**What the task asks:**
Of the records that follow, copy only the lines from the line containing "Publikacije (684, 2230)" to the line containing "Kulturna Štajerska (134, 2230)", both included, exactly as written.

**Task inputs:**

>>

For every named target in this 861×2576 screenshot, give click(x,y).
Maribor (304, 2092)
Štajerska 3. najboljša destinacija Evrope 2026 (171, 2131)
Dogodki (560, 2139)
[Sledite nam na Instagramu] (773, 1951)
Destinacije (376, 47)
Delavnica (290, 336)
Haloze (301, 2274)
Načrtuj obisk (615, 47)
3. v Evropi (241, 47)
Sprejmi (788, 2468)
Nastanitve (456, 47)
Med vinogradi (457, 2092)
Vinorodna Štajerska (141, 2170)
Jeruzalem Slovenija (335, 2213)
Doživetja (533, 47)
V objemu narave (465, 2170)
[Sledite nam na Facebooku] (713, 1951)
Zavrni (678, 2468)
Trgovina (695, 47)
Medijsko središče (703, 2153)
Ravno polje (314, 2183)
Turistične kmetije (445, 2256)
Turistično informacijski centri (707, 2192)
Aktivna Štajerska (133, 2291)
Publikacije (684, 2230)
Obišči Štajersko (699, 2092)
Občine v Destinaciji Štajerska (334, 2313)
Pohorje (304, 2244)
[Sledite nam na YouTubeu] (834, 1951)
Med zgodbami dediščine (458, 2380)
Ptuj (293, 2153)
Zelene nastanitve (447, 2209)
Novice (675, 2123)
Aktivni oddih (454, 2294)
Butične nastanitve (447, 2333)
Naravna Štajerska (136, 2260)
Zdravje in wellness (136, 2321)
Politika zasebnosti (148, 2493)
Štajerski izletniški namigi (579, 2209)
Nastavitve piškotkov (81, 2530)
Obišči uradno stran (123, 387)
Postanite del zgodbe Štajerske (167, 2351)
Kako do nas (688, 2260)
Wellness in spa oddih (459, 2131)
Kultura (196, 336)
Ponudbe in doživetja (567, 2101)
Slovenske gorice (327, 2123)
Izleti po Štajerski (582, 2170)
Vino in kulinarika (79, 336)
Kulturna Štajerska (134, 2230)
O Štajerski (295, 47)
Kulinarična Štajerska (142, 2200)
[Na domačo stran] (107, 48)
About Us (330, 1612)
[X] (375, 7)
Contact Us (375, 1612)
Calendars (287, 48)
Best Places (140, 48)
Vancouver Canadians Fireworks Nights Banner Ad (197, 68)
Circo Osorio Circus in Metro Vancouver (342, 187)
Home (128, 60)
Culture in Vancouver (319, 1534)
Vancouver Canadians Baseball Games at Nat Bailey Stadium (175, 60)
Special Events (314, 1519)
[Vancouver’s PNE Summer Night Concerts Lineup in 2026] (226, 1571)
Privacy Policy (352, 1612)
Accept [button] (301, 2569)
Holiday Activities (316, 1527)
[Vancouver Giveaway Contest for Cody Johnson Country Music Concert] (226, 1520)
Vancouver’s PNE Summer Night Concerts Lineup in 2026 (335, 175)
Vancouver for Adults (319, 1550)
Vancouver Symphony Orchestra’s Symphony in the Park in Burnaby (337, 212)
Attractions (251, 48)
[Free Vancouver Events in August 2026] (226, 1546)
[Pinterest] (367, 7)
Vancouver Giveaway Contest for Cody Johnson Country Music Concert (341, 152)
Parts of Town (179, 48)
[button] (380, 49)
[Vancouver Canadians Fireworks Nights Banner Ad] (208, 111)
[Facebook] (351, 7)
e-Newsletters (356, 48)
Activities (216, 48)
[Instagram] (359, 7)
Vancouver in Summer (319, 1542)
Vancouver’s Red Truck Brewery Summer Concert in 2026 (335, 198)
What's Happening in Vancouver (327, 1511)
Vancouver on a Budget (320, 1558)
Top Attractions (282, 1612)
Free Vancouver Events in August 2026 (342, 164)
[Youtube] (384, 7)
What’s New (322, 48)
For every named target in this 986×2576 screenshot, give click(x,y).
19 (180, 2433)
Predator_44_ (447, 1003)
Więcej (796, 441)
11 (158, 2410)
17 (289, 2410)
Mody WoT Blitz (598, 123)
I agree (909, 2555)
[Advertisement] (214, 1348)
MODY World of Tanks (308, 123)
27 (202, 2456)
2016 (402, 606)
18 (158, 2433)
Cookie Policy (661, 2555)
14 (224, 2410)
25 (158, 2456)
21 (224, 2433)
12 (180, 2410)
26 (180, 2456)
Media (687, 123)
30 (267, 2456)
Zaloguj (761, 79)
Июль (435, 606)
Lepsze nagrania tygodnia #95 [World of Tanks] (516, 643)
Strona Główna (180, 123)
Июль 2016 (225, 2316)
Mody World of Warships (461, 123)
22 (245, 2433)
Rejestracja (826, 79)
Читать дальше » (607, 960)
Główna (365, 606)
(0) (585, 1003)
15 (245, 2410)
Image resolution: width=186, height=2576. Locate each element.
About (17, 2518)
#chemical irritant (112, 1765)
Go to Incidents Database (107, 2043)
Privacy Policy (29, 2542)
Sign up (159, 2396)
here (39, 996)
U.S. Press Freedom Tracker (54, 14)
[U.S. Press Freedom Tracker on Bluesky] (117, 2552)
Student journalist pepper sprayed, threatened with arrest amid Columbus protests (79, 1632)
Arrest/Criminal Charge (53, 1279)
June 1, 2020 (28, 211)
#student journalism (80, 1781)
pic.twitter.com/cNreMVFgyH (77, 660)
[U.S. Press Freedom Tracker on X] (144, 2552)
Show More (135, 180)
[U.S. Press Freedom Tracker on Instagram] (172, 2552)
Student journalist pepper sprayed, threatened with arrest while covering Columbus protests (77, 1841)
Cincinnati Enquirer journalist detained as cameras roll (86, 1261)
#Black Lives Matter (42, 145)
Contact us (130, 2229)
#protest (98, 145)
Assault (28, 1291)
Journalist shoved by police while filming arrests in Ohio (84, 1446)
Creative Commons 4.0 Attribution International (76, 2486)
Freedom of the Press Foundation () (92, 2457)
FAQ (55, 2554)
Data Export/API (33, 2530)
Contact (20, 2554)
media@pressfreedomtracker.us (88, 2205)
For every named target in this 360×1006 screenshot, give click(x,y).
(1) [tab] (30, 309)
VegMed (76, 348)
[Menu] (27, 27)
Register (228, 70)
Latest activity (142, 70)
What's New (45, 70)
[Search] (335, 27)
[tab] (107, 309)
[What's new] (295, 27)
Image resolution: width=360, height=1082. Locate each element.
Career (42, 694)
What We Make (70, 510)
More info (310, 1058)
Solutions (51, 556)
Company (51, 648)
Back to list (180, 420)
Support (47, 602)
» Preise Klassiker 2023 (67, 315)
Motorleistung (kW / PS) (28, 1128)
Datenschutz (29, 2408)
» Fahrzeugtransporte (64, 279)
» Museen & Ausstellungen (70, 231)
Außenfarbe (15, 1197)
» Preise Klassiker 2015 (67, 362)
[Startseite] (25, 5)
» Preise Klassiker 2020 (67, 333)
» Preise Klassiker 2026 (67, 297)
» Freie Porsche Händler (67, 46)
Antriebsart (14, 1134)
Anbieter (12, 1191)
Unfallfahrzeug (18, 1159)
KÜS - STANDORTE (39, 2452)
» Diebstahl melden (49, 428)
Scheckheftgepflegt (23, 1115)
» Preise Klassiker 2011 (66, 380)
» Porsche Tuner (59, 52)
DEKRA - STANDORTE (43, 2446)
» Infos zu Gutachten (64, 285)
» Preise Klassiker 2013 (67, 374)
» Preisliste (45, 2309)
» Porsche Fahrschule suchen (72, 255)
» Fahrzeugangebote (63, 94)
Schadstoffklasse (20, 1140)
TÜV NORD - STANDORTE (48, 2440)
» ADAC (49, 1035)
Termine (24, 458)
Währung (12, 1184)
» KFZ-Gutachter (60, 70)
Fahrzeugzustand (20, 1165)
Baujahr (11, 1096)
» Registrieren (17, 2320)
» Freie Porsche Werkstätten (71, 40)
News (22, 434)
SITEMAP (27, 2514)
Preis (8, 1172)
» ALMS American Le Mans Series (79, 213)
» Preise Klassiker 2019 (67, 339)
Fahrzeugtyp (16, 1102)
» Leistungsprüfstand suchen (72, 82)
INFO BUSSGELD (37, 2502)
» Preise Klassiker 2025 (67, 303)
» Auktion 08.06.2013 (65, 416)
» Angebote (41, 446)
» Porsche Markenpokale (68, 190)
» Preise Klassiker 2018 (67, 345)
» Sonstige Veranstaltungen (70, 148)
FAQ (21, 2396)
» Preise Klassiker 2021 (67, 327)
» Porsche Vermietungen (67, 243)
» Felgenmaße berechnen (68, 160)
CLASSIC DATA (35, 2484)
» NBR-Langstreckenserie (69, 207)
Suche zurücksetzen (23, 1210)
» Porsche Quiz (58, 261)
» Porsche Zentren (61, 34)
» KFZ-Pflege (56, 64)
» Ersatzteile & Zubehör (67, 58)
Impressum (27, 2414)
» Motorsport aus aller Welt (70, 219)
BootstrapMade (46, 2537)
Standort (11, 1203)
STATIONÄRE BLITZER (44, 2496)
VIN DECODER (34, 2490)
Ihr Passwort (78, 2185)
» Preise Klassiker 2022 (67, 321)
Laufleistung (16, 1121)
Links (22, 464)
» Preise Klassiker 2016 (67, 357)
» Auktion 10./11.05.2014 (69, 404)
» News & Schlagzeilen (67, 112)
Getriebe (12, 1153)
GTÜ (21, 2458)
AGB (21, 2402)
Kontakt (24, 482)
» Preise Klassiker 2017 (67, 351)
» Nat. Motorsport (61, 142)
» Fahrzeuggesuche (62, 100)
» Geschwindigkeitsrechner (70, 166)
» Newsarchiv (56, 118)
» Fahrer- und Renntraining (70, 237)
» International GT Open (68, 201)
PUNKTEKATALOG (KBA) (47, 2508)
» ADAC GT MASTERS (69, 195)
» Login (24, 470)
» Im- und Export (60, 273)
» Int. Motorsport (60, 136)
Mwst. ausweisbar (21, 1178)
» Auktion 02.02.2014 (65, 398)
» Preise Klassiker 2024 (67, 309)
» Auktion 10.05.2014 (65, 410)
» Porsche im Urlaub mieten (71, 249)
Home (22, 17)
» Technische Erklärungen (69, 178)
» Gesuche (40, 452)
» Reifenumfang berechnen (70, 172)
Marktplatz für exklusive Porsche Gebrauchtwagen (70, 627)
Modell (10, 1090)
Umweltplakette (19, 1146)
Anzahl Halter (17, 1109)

<<

**Answer space:**
Publikacije (684, 2230)
Obišči Štajersko (699, 2092)
Občine v Destinaciji Štajerska (334, 2313)
Pohorje (304, 2244)
[Sledite nam na YouTubeu] (834, 1951)
Med zgodbami dediščine (458, 2380)
Ptuj (293, 2153)
Zelene nastanitve (447, 2209)
Novice (675, 2123)
Aktivni oddih (454, 2294)
Butične nastanitve (447, 2333)
Naravna Štajerska (136, 2260)
Zdravje in wellness (136, 2321)
Politika zasebnosti (148, 2493)
Štajerski izletniški namigi (579, 2209)
Nastavitve piškotkov (81, 2530)
Obišči uradno stran (123, 387)
Postanite del zgodbe Štajerske (167, 2351)
Kako do nas (688, 2260)
Wellness in spa oddih (459, 2131)
Kultura (196, 336)
Ponudbe in doživetja (567, 2101)
Slovenske gorice (327, 2123)
Izleti po Štajerski (582, 2170)
Vino in kulinarika (79, 336)
Kulturna Štajerska (134, 2230)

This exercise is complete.